## EXERCISE AIM
Lay out everything in the data from the line containing "You are a computer-use" down to the line containing "pos(44,174)", both included, as a JSON list of strings with one string per line and blank lines omitted.

::: PROVIDED ENTRIES :::

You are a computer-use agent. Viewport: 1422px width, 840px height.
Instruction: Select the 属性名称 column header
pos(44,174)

:::
::: PROVIDED ENTRIES :::

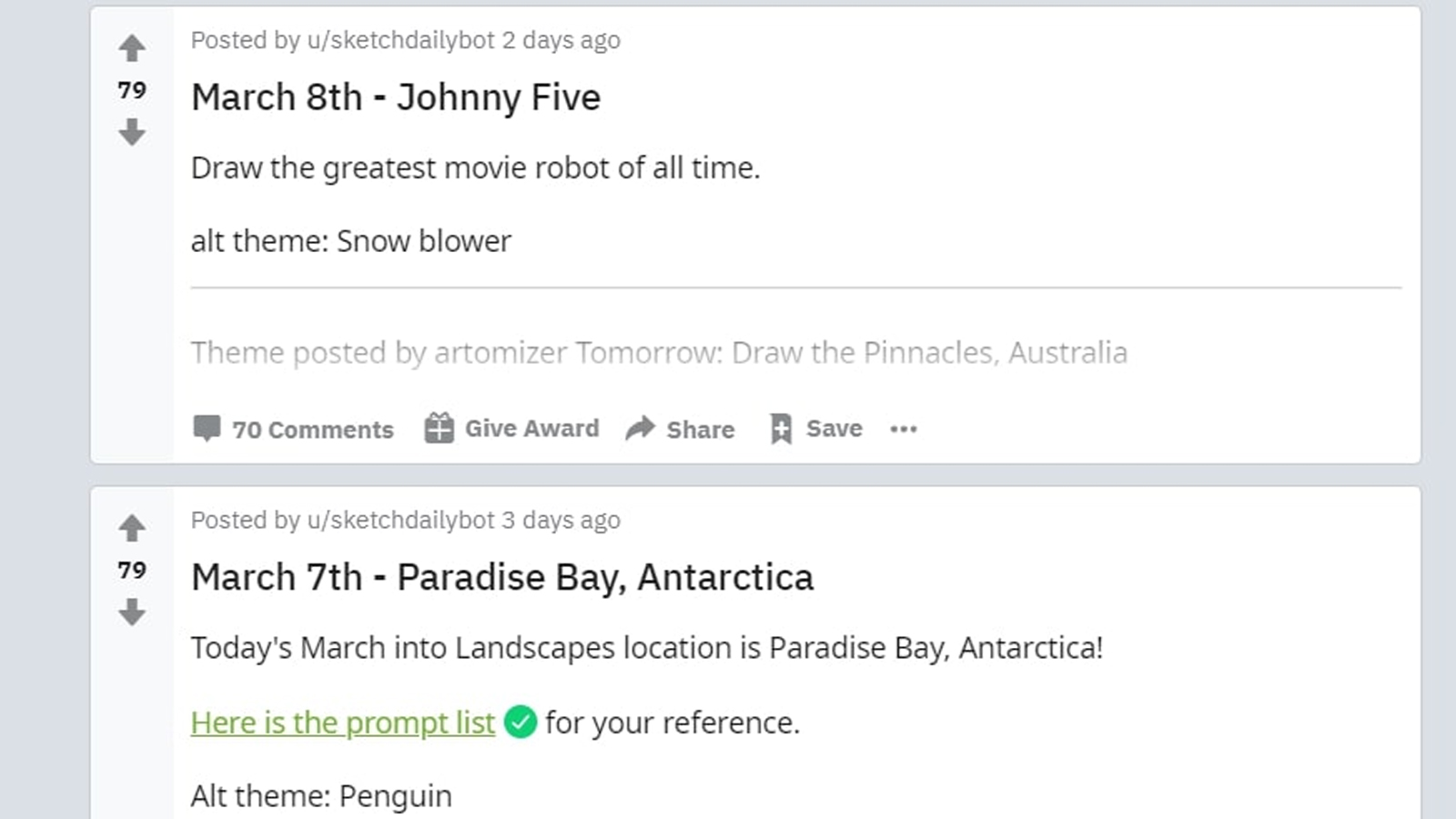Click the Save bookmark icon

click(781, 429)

:::

## FINISHED EXERCISE
[
  "You are a computer-use agent. Viewport: 1422px width, 840px height.",
  "Instruction: Select the 属性名称 column header",
  "pos(44,174)"
]